Brief | Task for the records below: please copy exactly, and only, the lines from the one containing "Aceptar (1158, 1108)" to the last line, both included, leaving out the pictures.

[Stored data]

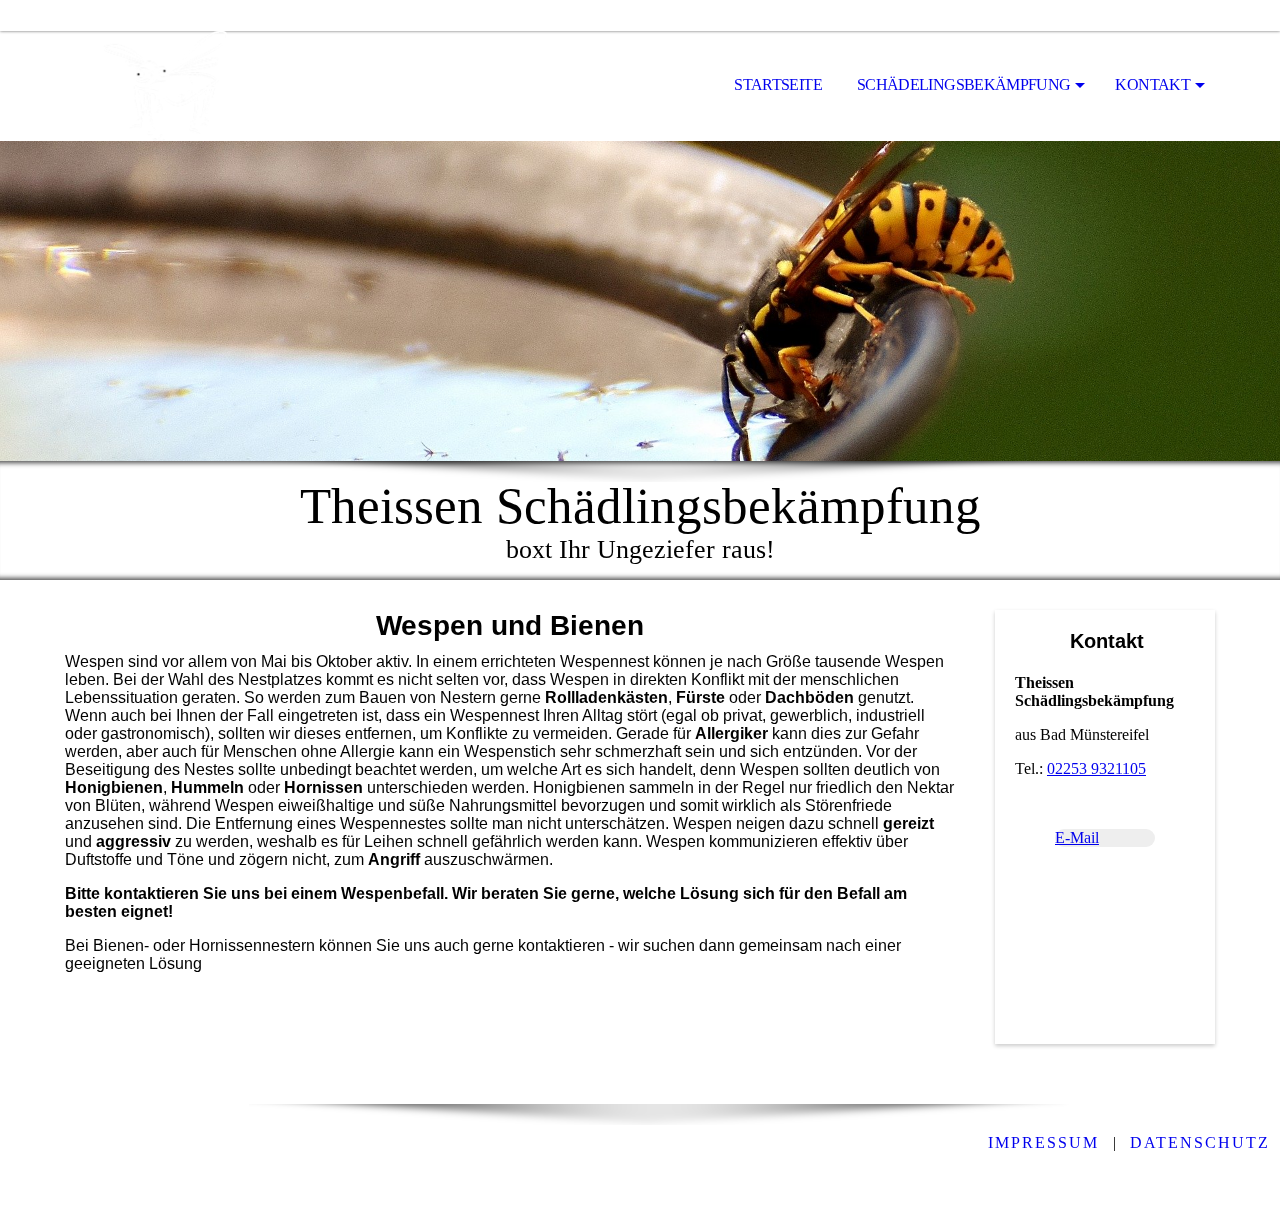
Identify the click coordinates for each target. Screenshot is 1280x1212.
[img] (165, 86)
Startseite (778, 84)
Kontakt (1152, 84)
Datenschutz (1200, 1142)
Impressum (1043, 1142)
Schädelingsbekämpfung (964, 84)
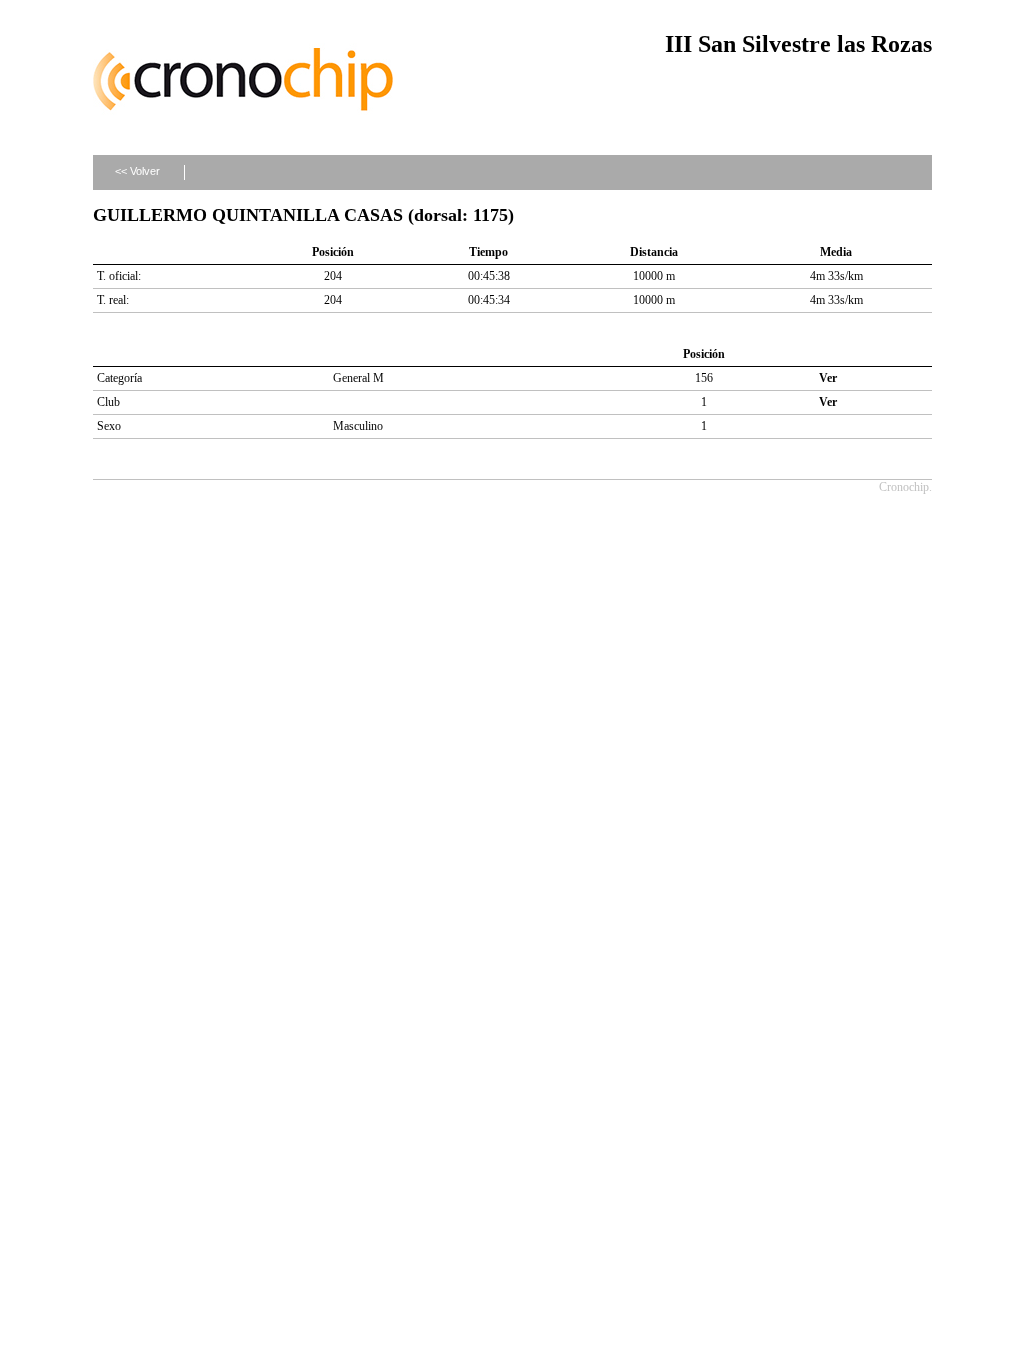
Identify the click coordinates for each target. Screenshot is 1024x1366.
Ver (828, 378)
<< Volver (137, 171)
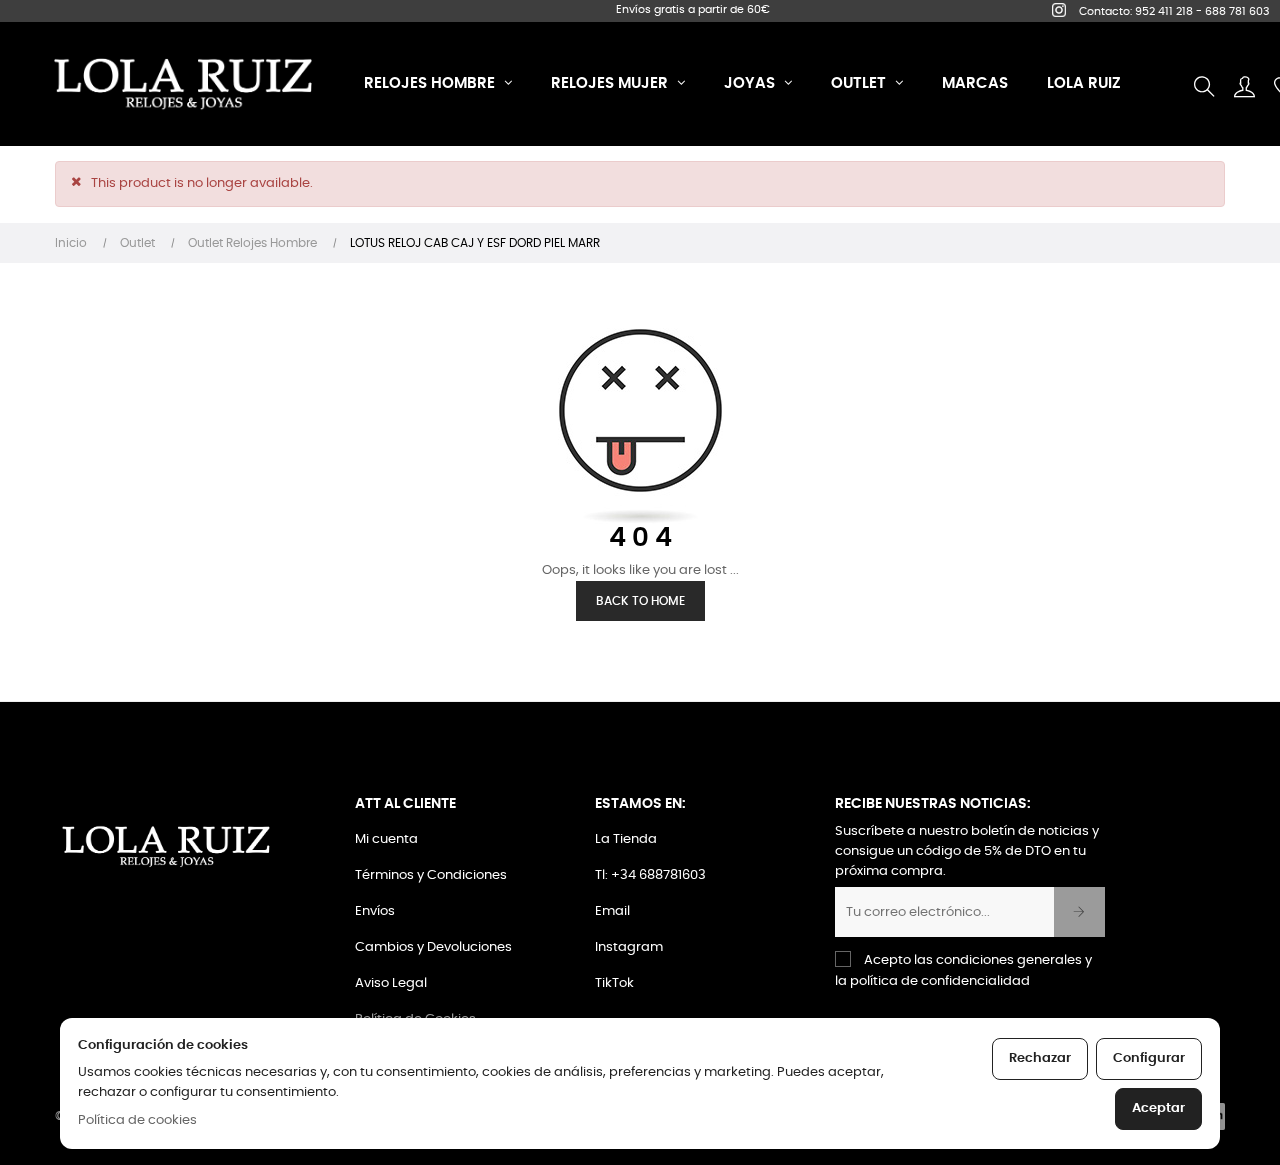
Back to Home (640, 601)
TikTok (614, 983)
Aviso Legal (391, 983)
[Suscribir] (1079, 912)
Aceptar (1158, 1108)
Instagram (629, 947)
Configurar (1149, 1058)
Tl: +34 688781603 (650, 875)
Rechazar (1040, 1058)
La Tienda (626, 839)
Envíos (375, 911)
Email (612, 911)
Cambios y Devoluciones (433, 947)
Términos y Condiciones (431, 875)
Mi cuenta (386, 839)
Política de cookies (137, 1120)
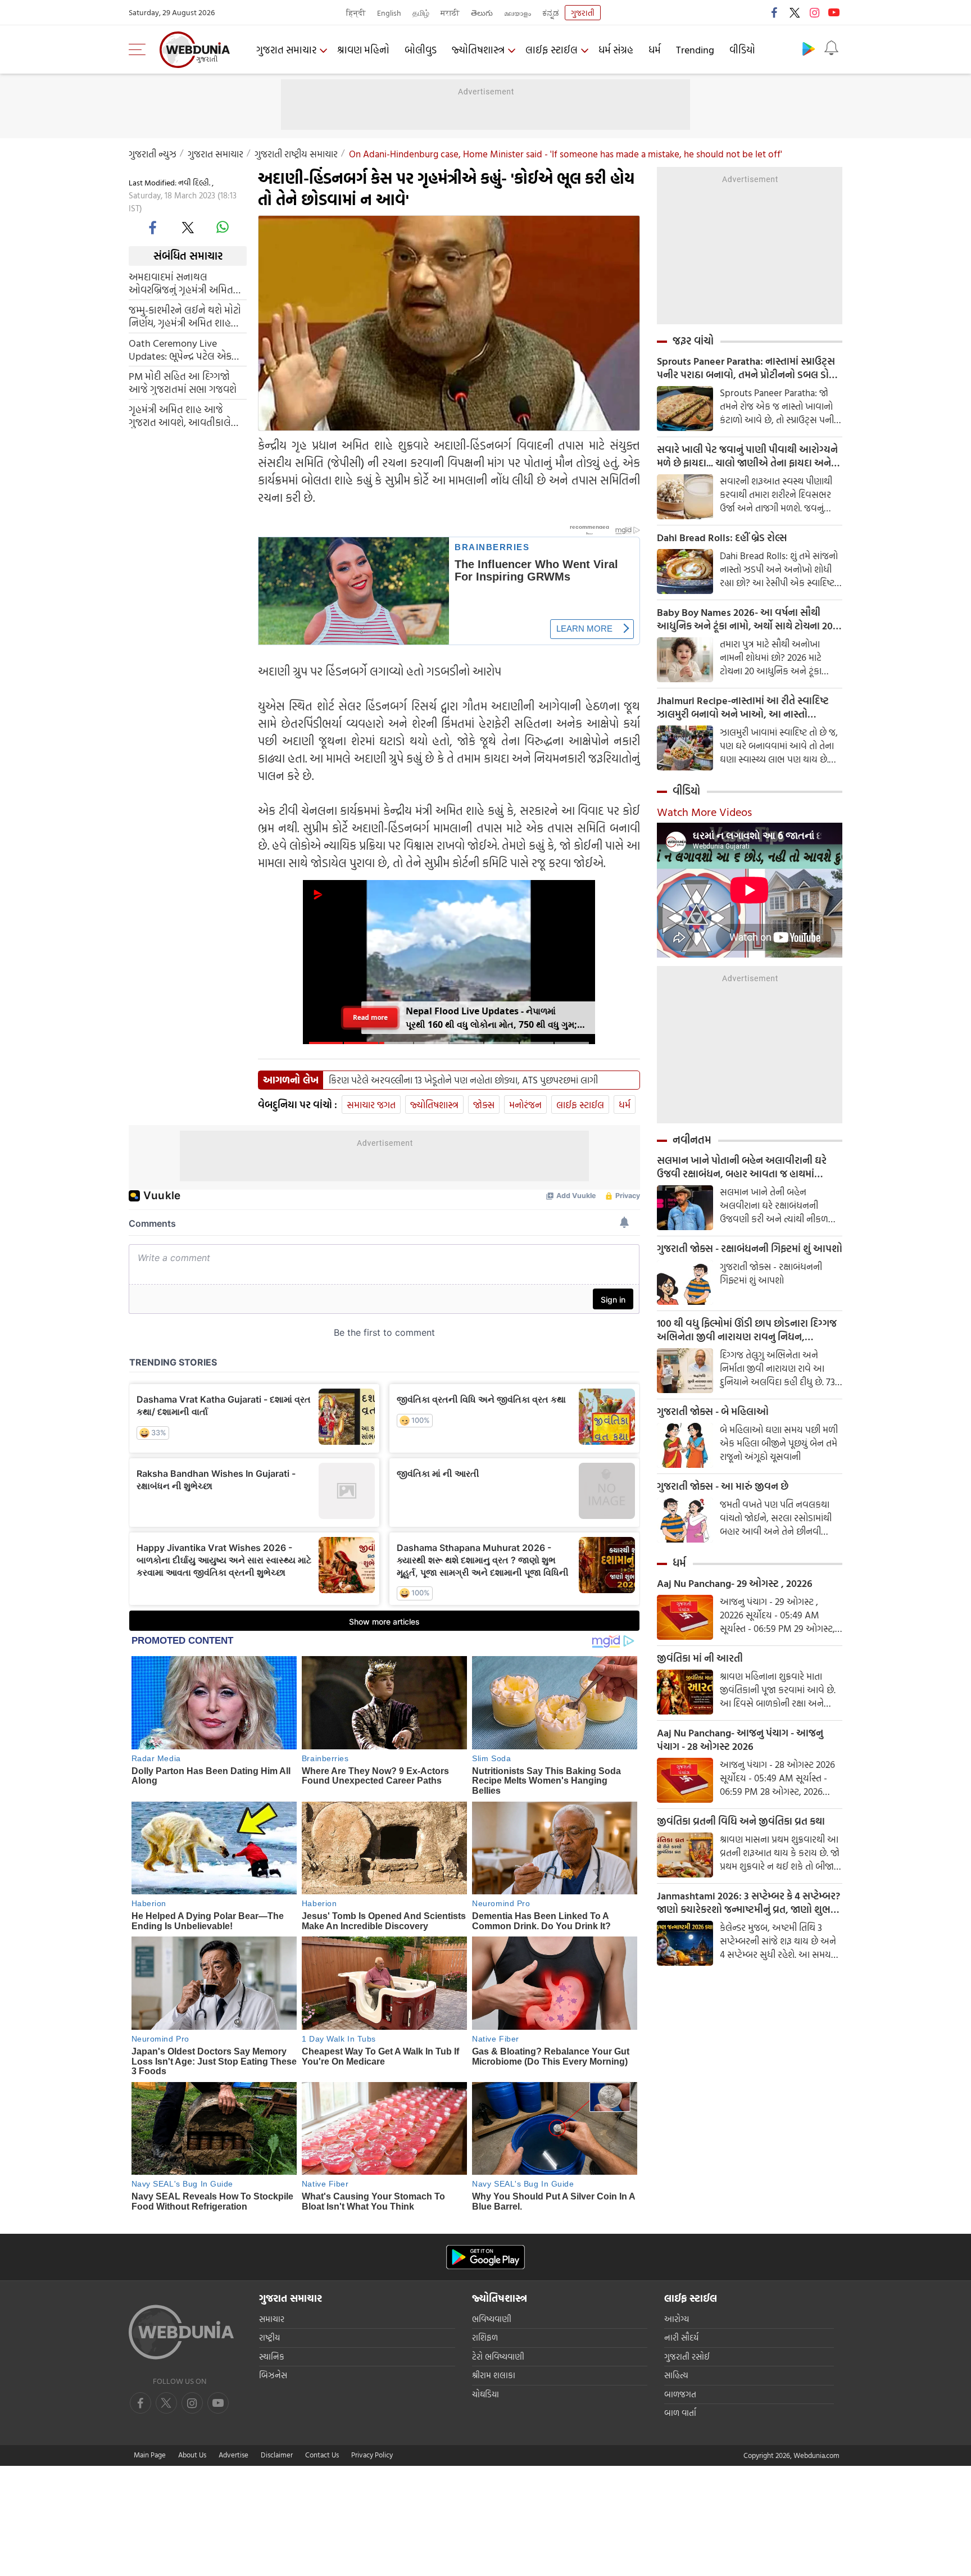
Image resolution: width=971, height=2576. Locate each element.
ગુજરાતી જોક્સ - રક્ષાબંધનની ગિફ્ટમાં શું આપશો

Task answer |
Aceptar (1158, 1108)
Instagram (629, 947)
Configurar (1149, 1058)
Tl: +34 688781603 (650, 875)
Rechazar (1040, 1058)
La Tienda (626, 839)
Envíos (375, 911)
Email (612, 911)
Cambios y Devoluciones (433, 947)
Términos y Condiciones (431, 875)
Mi cuenta (386, 839)
Política de cookies (137, 1120)
Image resolution: width=971, height=2576. Locate each element.
ગુજરાતી જોક્સ - રક્ષાબંધનની ગિફ્ટમાં શું આપશો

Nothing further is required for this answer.